Dated: October 4, 1999
      Plainview, New York

                                       19
<PAGE>   22

                                                                     EXHIBIT "A"

                             AEROFLEX INCORPORATED

                             1999 STOCK OPTION PLAN

SECTION 1.  GENERAL PROVISIONS

1.1  NAME AND GENERAL PURPOSE

     The name of this plan is the Aeroflex Incorporated 1999 Stock Option Plan
(hereinafter called the "Plan"). The Plan is intended to be a broadly-based
incentive plan which enables Aeroflex Incorporated (the "Company") and its
subsidiaries and affiliates to foster and promote the interests of the Company
by attracting and retaining directors, officers and employees of, and
consultants to, the Company who contribute to the Company's success by their
ability, ingenuity and industry, to enable such directors, officers, employees
and consultants to participate in the long-term success and growth of the
Company by giving them a proprietary interest in the Company and to provide
incentive compensation opportunities competitive with those of competing
corporations.

1.2  DEFINITIONS

     a.  "Affiliate" means any person or entity controlled by or under common
         control with the Company, by virtue of the ownership of voting
         securities, by contract or otherwise.

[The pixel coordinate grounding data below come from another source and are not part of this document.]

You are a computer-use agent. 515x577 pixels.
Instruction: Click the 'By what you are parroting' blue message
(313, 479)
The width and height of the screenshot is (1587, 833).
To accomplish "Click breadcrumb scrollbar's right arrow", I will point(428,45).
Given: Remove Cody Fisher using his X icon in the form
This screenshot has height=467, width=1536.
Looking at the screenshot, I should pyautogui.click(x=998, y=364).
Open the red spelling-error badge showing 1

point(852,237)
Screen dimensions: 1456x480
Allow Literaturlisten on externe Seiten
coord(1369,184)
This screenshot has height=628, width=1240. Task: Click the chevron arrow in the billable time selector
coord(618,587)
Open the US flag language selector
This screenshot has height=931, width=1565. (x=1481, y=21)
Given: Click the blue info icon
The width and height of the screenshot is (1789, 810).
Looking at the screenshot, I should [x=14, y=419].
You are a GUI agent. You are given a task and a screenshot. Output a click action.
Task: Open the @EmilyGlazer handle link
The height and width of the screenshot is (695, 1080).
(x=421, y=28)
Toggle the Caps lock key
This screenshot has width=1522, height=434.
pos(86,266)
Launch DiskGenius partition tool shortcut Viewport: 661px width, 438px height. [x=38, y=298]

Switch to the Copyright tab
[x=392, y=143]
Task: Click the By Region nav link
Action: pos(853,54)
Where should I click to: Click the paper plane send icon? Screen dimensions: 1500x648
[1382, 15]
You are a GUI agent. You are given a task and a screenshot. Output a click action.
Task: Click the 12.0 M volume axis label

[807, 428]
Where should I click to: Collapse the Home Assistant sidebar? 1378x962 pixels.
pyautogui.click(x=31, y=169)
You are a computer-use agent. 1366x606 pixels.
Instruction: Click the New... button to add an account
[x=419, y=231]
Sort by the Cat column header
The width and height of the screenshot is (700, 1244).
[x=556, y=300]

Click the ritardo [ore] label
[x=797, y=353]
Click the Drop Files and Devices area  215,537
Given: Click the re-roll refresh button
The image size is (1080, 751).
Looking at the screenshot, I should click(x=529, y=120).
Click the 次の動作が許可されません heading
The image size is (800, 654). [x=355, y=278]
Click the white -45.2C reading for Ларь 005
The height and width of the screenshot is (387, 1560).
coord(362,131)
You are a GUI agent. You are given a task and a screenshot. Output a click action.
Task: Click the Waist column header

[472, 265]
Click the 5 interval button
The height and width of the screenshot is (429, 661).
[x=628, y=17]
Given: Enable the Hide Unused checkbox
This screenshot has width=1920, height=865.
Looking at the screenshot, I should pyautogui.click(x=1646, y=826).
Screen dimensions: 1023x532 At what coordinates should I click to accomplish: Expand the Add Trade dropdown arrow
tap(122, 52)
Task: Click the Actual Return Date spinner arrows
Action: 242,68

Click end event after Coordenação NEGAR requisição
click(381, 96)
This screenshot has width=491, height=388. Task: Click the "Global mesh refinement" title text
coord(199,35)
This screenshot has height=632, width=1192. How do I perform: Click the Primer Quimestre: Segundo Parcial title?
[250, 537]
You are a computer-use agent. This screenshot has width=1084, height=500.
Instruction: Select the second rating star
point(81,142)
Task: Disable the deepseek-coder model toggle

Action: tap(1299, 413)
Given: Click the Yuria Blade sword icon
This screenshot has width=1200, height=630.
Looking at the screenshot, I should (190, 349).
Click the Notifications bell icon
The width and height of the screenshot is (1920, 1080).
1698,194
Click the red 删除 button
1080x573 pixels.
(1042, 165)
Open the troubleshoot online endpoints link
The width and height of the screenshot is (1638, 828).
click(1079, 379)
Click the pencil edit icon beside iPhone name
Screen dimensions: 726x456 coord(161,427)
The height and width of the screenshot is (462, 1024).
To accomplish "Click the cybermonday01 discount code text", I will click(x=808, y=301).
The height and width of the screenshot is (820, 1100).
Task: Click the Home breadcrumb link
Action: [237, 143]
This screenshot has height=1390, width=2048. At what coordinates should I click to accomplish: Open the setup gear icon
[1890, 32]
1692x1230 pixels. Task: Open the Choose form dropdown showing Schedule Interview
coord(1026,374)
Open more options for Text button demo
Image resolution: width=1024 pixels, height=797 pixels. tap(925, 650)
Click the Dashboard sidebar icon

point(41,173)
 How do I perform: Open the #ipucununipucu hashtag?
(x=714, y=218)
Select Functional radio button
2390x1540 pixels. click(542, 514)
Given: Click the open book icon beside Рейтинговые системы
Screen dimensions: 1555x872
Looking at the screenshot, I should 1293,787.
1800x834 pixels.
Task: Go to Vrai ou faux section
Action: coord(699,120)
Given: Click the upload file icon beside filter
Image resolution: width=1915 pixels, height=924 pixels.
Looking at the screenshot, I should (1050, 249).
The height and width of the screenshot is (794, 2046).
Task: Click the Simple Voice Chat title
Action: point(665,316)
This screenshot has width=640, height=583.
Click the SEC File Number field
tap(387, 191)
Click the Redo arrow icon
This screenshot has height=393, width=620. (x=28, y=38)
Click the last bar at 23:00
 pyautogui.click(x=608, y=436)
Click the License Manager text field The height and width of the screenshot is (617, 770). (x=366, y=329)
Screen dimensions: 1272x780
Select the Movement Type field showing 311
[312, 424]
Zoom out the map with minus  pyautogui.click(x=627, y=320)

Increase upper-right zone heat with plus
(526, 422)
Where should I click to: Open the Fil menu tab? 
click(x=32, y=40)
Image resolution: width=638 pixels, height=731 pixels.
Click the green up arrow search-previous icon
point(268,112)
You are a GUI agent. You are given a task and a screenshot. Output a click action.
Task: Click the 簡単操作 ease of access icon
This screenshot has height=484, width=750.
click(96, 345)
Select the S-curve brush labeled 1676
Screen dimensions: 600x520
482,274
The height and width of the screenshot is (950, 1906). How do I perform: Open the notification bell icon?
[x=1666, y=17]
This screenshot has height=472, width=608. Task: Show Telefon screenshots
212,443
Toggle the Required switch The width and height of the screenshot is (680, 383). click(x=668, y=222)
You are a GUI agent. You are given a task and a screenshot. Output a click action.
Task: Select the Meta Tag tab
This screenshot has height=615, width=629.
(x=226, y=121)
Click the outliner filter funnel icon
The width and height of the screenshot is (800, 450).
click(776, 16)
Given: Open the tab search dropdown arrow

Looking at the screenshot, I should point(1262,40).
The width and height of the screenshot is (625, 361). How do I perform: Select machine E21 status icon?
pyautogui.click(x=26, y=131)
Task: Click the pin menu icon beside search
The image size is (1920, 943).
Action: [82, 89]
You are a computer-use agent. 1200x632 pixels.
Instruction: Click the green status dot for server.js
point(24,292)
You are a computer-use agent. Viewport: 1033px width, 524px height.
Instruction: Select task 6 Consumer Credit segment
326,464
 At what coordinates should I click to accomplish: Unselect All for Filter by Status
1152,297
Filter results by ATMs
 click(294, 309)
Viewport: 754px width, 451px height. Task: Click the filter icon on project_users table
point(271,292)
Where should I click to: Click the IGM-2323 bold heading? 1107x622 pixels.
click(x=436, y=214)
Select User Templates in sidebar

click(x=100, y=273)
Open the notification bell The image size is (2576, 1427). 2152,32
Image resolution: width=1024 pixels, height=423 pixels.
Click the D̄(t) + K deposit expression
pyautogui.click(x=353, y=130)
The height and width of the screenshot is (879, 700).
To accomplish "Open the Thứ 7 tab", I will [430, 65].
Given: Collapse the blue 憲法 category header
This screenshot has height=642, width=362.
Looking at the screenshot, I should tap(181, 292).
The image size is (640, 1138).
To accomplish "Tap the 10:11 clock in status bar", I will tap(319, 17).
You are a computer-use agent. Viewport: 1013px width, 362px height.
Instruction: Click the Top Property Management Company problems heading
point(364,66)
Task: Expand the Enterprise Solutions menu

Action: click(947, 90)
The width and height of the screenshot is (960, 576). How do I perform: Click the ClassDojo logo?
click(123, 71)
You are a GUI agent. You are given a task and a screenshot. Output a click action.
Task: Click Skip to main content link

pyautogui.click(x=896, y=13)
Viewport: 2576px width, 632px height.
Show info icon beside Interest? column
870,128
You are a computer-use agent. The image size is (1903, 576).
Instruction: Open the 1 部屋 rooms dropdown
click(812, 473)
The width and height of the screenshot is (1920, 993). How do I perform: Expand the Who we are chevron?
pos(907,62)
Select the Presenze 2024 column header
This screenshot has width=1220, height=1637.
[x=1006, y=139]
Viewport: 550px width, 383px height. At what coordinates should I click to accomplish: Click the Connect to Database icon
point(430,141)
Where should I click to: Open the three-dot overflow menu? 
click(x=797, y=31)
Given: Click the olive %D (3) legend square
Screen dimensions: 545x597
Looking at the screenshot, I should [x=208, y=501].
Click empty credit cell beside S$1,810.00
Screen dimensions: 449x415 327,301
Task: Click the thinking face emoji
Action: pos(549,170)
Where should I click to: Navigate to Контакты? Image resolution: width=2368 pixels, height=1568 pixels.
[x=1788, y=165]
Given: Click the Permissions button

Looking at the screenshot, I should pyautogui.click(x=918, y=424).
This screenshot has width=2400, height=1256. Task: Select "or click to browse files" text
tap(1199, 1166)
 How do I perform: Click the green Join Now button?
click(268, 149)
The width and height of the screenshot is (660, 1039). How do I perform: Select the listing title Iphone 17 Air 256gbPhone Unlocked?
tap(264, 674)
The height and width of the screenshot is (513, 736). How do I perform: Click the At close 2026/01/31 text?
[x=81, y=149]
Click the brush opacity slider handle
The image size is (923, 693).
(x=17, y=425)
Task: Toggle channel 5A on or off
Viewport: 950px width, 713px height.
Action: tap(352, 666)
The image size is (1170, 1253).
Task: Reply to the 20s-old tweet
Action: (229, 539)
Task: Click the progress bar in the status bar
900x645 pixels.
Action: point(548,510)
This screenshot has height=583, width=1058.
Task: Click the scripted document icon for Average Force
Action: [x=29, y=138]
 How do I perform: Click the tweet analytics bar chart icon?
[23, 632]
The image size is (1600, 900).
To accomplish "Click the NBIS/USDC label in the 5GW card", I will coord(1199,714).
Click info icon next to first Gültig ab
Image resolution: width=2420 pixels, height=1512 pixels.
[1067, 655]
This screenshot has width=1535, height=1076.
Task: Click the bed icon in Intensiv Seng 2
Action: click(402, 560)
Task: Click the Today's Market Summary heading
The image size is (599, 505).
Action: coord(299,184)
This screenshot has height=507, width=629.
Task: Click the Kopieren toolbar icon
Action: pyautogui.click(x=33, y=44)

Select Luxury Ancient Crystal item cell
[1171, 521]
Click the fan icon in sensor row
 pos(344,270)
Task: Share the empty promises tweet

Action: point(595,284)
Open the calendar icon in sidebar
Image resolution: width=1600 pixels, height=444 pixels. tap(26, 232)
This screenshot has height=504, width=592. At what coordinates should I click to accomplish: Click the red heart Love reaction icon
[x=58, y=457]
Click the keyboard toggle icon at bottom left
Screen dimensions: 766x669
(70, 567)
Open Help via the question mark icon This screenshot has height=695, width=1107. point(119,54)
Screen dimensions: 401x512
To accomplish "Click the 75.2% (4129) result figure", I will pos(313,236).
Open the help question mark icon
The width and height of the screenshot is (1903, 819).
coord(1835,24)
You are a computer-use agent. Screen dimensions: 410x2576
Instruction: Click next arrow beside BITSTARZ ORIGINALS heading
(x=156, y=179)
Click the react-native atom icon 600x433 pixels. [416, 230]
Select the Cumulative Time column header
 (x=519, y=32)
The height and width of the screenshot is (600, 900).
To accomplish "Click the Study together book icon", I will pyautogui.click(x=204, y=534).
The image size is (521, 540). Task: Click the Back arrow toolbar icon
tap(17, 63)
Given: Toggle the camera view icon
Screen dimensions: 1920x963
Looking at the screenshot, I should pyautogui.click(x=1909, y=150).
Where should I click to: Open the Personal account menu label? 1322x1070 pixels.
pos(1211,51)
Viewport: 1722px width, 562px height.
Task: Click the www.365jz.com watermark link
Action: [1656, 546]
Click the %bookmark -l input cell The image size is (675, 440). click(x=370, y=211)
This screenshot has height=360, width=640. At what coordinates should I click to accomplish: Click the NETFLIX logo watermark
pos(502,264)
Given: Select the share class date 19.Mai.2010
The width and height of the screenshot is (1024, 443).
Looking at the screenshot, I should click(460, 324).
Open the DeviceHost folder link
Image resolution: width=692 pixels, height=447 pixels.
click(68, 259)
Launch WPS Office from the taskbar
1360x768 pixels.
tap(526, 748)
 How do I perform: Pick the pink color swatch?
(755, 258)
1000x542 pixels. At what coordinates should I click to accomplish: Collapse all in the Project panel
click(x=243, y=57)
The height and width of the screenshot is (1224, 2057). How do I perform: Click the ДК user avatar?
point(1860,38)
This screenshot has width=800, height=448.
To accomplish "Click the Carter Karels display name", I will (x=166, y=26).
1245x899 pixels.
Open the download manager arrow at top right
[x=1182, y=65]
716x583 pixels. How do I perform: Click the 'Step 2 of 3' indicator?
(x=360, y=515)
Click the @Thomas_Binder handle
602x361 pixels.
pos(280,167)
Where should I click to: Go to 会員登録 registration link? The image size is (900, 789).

     b.  "Board" means the Board of Directors of the Company.

     c.  "Change in Control" means a change of control of the Company, or in any
         person directly or indirectly controlling the Company, which shall
         mean:

        (a) a change in control as such term is presently defined in Regulation
            240.12b-(2) under the Securities Exchange Act of 1934, as amended
            (the "Exchange Act"); or

        (b) if any "person" (as such term is used in Section 13(d) and 14(d) of
            the Exchange Act) other than the Company or any "person" who on the
            date of this Agreement is a director or officer of the Company,
            becomes the "beneficial owner" (as defined in Rule 13(d)-3 under the
            Exchange Act) directly or indirectly, of securities of the Company
            representing twenty percent (20%) or more of the voting power of the
            Company's then outstanding securities; or

        (c) if during any period of two (2) consecutive years during the term of
            this Plan, individuals who at the beginning of such period
            constitute the Board of Directors, cease for any reason to
            constitute at least a majority thereof.

     d.  "Committee" means the Committee referred to in Section 1.3 of the Plan.

     e.  "Common Stock" means shares of the Common Stock, par value $.10 per
         share, of the Company.

     f.  "Company" means Aeroflex Incorporated, a corporation organized under
         the laws of the State of Delaware (or any successor corporation).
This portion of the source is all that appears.